But the number of innovative ideas is actually relatively low. We need them, right? And innovation creates a whole new opportunity. Like when some guy invented the internet, right? Like, that was a big thing. The million people that wrote software against that were mostly doing engineering software writing. So the elaboration of that idea was huge.
- I don't know if you know Brendan Eich, he wrote JavaScript in 10 days. And that's an interesting story. It makes me wonder, and it was, you know, famously for many years considered to be a pretty crappy programming language. Still is, perhaps. It's been improving sort of consistently. But the interesting thing about that guy is, you know, he doesn't get any awards.
(laughs) You don't get a Nobel Prize, or a Fields Medal, or-- - For inventing a crappy piece of, you know, software code that-- - Well, that is currently the number one programming language in the world, and runs, now is increasingly running the back end of the internet. - Well, does he know why everybody uses it?
Like, that would be an interesting thing. Was it the right thing at the right time? 'Cause like, when stuff like JavaScript came out, like there was a move from, you know, writing C programs in C++ to, let's call it, what they call managed code frameworks. Where you write simple code, it might be interpreted, it has lots of libraries, productivity is high, and you don't have to be an expert.
So, you know, Java was supposed to solve all the world's problems, it was complicated. JavaScript came out, you know, after a bunch of other scripting languages. I'm not an expert on it, but-- - Yeah. - But was it the right thing at the right time? - The right thing at the right-- - Or was there something, you know, clever?
'Cause he wasn't the only one. - There's a few elements. - And maybe if he figured out what it was. - No, he didn't-- - Then he'd get a prize. (laughs) Like that's-- - Constructive theory. - Yeah, you know, maybe his problem is he hasn't defined this. - Or he just needs a good promoter.

→ **What to do**
1 - List every programming language the conversation names.
2 - Copy the conversation, beginning at the words "So, you know, Java" and stopping after "you know, clever?". Change "scripting languages" to "interpreted languages".

→ **Supplied data**
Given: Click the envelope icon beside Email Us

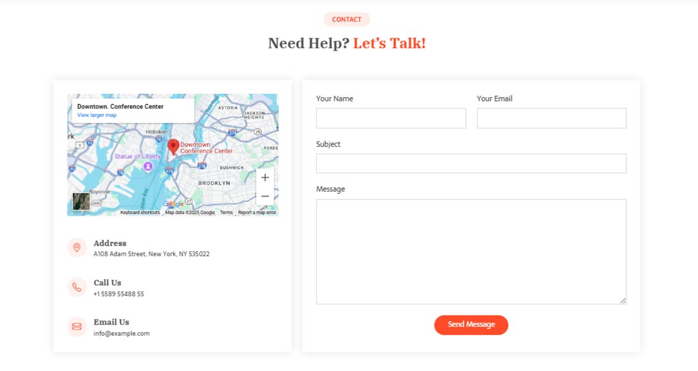Looking at the screenshot, I should (x=77, y=326).
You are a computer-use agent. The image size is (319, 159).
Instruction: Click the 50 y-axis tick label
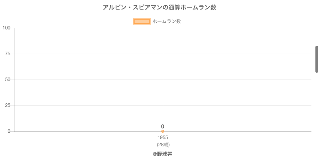click(x=8, y=80)
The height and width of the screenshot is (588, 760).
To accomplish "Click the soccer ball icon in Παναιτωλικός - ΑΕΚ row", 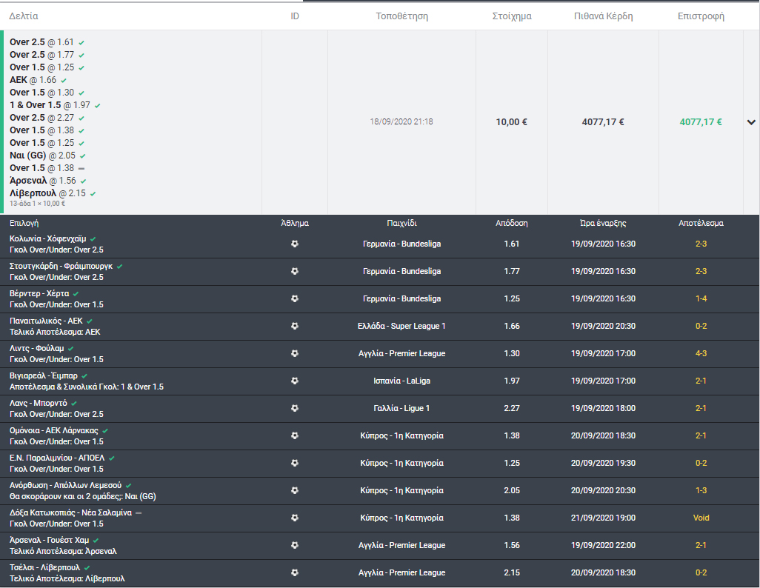I will [295, 326].
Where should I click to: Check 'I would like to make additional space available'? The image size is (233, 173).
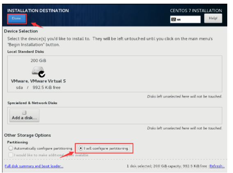tap(11, 155)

→ **Response list**
1 - JavaScript, C, C++, Java

2 -
So, you know, Java was supposed to solve all the world's problems, it was complicated. JavaScript came out, you know, after a bunch of other interpreted languages. I'm not an expert on it, but-- - Yeah. - But was it the right thing at the right time? - The right thing at the right-- - Or was there something, you know, clever?